**Exercise prompt:** Each line of the listing that contains the word "computer" is to be copied.

______________________________

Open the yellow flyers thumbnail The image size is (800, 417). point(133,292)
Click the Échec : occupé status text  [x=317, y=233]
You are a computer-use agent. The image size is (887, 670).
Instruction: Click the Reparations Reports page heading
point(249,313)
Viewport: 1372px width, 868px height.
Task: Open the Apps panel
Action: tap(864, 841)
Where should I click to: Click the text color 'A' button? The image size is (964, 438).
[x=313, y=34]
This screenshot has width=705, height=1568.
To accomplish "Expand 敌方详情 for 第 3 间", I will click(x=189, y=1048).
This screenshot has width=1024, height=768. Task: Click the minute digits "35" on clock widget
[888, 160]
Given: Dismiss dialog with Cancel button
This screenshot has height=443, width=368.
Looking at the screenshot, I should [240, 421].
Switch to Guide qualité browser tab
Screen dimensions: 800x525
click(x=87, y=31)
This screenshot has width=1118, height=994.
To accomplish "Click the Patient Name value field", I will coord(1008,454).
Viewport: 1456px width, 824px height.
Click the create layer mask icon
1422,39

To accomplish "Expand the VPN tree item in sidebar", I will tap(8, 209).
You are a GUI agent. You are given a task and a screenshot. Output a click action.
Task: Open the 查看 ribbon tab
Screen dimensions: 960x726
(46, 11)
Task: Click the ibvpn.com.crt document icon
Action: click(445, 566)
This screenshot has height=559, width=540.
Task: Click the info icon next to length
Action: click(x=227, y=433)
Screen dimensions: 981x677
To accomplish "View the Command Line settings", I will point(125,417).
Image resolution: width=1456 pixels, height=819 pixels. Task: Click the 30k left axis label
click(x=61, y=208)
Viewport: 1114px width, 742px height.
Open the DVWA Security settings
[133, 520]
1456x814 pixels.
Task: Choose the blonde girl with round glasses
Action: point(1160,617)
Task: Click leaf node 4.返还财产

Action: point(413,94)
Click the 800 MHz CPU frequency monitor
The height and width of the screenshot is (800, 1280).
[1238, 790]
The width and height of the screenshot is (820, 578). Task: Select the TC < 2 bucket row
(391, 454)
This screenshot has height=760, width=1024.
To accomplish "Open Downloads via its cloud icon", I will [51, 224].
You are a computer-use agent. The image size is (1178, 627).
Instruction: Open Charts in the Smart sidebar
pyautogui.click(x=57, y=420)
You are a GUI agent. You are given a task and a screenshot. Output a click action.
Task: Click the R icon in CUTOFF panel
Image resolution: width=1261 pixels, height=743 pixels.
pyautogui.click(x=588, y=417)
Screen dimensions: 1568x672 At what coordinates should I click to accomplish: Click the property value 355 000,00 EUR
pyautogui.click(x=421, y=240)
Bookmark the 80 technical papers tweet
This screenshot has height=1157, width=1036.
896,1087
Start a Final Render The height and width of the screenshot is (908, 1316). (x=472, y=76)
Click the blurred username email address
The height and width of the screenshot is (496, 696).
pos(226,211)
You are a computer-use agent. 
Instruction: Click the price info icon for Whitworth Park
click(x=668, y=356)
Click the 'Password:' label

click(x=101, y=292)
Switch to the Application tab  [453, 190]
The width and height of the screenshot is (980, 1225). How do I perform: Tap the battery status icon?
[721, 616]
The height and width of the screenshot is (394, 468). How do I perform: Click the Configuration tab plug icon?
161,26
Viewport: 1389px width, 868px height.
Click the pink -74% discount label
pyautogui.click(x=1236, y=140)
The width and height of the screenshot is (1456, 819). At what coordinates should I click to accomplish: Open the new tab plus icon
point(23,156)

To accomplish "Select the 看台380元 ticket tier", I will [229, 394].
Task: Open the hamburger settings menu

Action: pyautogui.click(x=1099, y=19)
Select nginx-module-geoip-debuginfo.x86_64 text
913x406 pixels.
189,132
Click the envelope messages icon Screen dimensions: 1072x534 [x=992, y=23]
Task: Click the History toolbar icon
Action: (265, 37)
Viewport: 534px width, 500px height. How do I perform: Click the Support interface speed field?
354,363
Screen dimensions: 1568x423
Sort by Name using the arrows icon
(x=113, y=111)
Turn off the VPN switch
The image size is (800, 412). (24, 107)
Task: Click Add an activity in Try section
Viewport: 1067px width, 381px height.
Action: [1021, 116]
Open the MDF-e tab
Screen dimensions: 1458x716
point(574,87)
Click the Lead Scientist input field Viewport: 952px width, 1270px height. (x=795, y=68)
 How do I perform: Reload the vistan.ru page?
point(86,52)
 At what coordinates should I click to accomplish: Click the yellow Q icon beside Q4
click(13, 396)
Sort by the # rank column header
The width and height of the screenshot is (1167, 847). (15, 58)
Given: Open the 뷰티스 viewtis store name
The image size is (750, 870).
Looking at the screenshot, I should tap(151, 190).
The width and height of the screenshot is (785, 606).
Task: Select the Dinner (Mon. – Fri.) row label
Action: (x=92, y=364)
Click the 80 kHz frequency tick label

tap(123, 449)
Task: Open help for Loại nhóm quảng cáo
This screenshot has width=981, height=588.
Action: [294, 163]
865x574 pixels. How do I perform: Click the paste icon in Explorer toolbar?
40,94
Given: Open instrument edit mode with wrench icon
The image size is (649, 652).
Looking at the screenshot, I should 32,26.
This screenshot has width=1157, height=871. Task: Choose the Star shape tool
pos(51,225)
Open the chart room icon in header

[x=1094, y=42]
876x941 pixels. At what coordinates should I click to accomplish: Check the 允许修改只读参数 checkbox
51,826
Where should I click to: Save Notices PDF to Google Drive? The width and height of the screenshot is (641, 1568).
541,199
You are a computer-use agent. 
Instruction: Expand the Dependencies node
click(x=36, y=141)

______________________________

**Solution to this exercise:**
You are a computer-use agent. The image size is (887, 670).
You are a computer-use agent. The image size is (1178, 627).
You are a computer-use agent. 
You are a computer-use agent. 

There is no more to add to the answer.